Gang prevention is a central focus for middle schools in Oakland and across the country. Many gang prevention programs exist but very few are rigorously evaluated. Are these programs actually effective?

In “Short- and Long- Term Outcome Results from a Multisite Evaluation of the G.R.E.A.T. Program,” published in the journal Criminology and Public Policy, a team of authors evaluates the Gang Resistance Education and Training (G.R.E.A.T.) program. G.R.E.A.T. is a school-based gang-prevention program that encourages youth to avoid gang membership, prevent violence and criminal activity, and develop positive relationships with police officers.

The study pulled data from seven major US cities on 3,820 students in 31 different schools. In each school, approximately half of the students were randomly assigned access to G.R.E.A.T., while half received no intervention. The authors examined the differences in long-term outcomes (defined as up to four years post-program completion) between students who enrolled in the program and those who did not.

The authors looked at student-reported outcomes before and after participating in G.R.E.A.T. They compared these outcomes with those of students who were not randomly assigned to participate in the program. The authors examined 33 factors related to gang activity including gang affiliation, general delinquency, violent offending, and attitudes toward the police.

They found that the likelihood of gang involvement during the four years immediately following enrollment in the program was 24 percent lower for students enrolled in the program.
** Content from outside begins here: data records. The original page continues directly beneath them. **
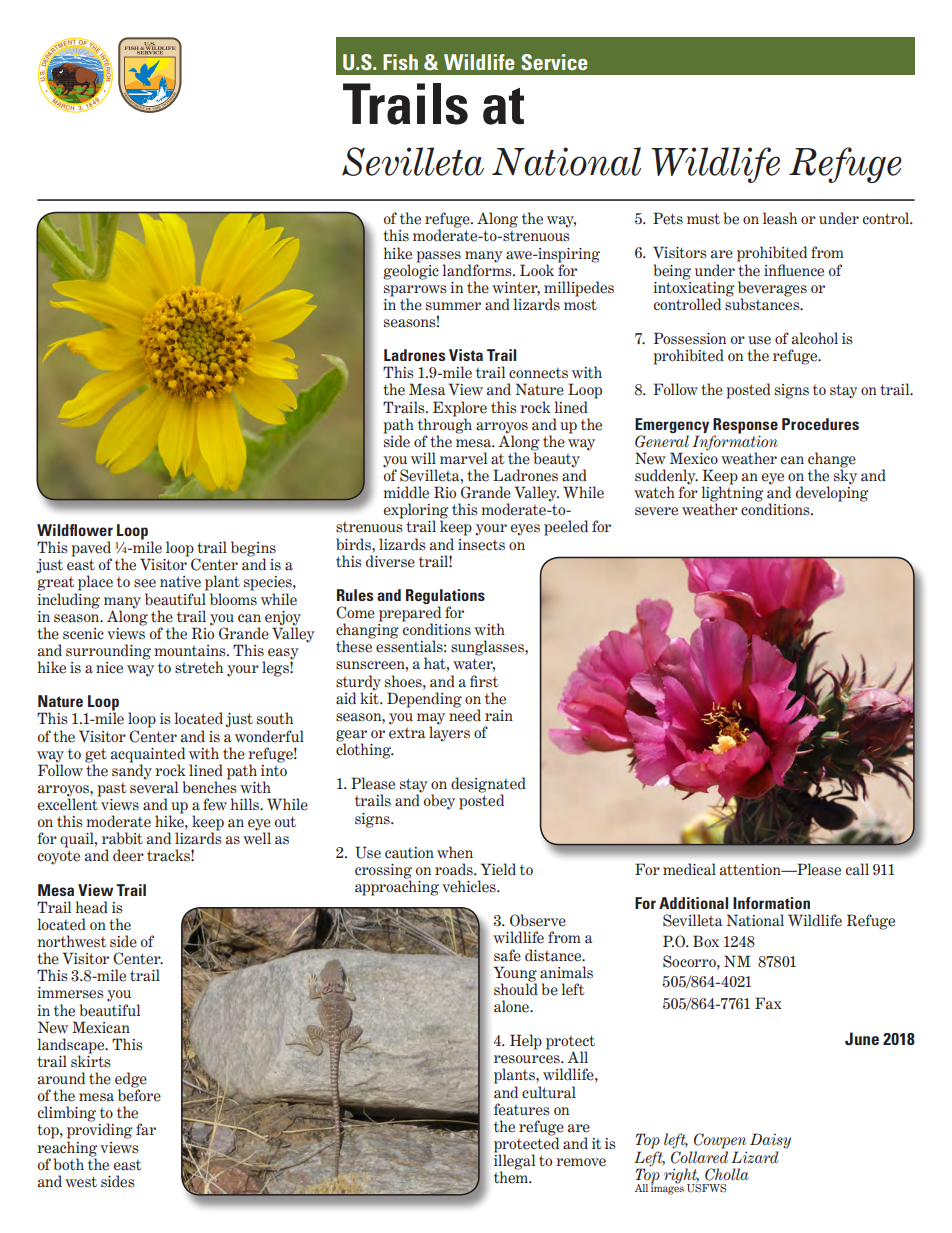 The height and width of the document is (1233, 952). Describe the element at coordinates (75, 530) in the document. I see `Wildflower` at that location.
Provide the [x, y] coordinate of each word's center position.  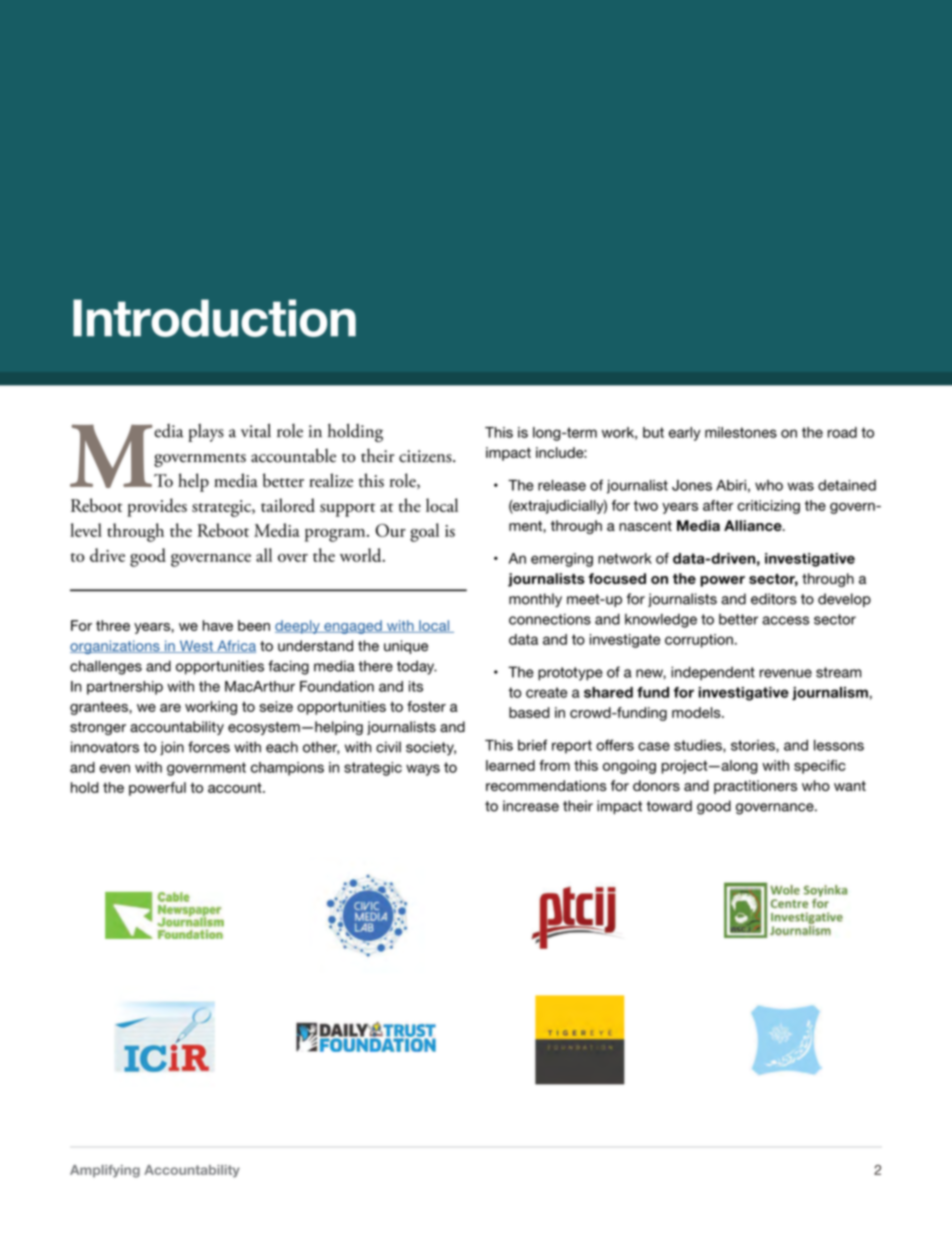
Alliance [754, 525]
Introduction [214, 318]
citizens [426, 456]
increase [531, 806]
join [172, 748]
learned [510, 765]
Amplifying [105, 1171]
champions [287, 769]
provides [157, 507]
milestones [741, 432]
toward [669, 806]
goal [424, 532]
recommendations [546, 785]
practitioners [755, 787]
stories [754, 746]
In addition, attitudes toward the police were more positive among those enrolled in G.R.E.A.T.

Yet the authors failed to find a long-term difference between those enrolled in the program and those who were not when looking at factors such as resistance to peer pressure and association with delinquent peers. These results are disappointing because such factors are strong predictors of future criminal activity.
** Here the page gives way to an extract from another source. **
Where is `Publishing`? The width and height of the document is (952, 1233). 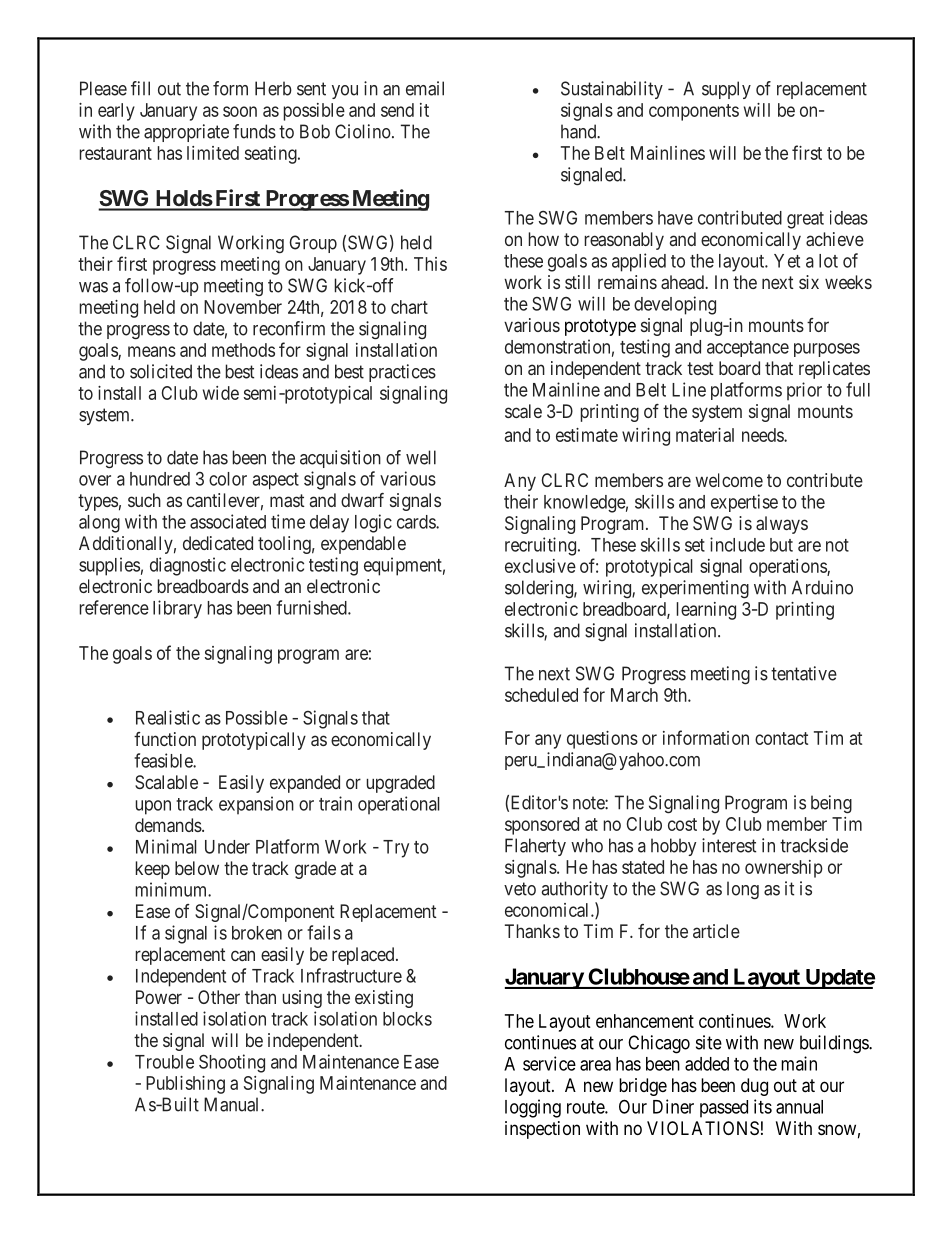
Publishing is located at coordinates (185, 1085).
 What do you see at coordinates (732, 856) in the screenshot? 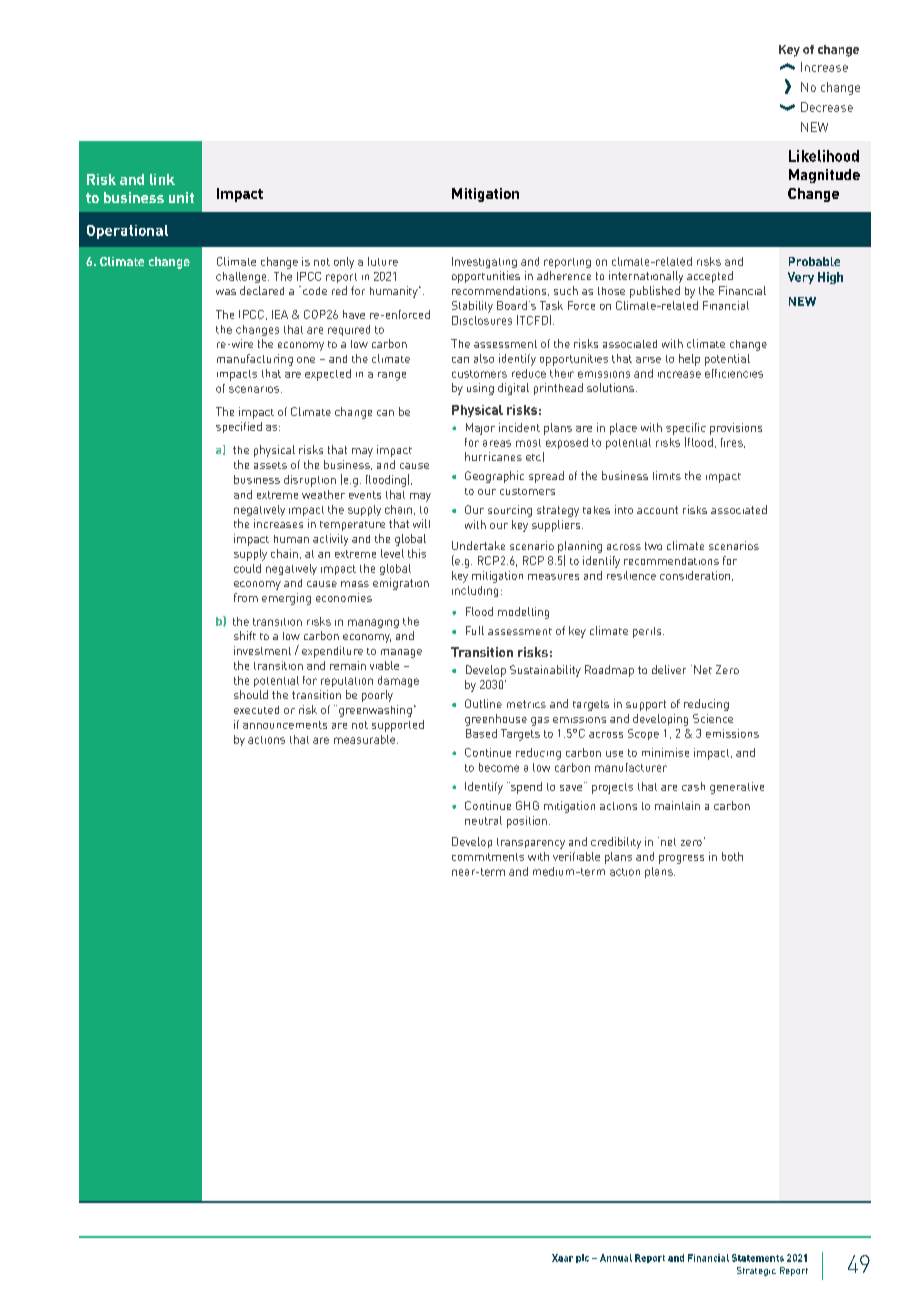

So, does the G.R.E.A.T. program work? The results of their analysis lead the authors to conclude that the program is promising. Students who are enrolled have a more positive attitude toward the police and a lower probability of gang membership—no small feat for a program that consists of only thirteen lessons taught for forty minutes each.

Despite hopeful results, it is important to keep in mind who is being studied—and who is not. The G.R.E.A.T. program requires guardian consent, so students who were assigned to G.R.E.A.T. classrooms but did not receive consent from their guardians (approximately 20 percent study-wide) were not included in the study. The need for consent potentially biases this study, since youths whose guardians allow them to participate may systematically differ from youths who were not allowed to participate. Nevertheless, this study gives policy makers and school administrators a good sense of how the G.R.E.A.T. program can work for students whose guardians allow them to participate.

As long as gangs continue to be a strong force in many communities, schools will be clamoring for programs such as G.R.E.A.T. If these programs are going to continue to serve as a major way that schools address gang issues, they must be quantitatively evaluated. Our children deserve a world without gangs. We can’t give them that yet, but we can give them schools where the gang prevention programs are working.

Article Source: Finn-Aage Esbensen, D. Wayne Osgood, Dana Peterson, Terrance J. Taylor, and Dena C. Carson, “Short- and Long-Term Outcome Results from a Multisite Evaluation of the G.R.E.A.T. Program,” Criminology and Public Policy 12, No. 3 (Aug 2013): 375-411.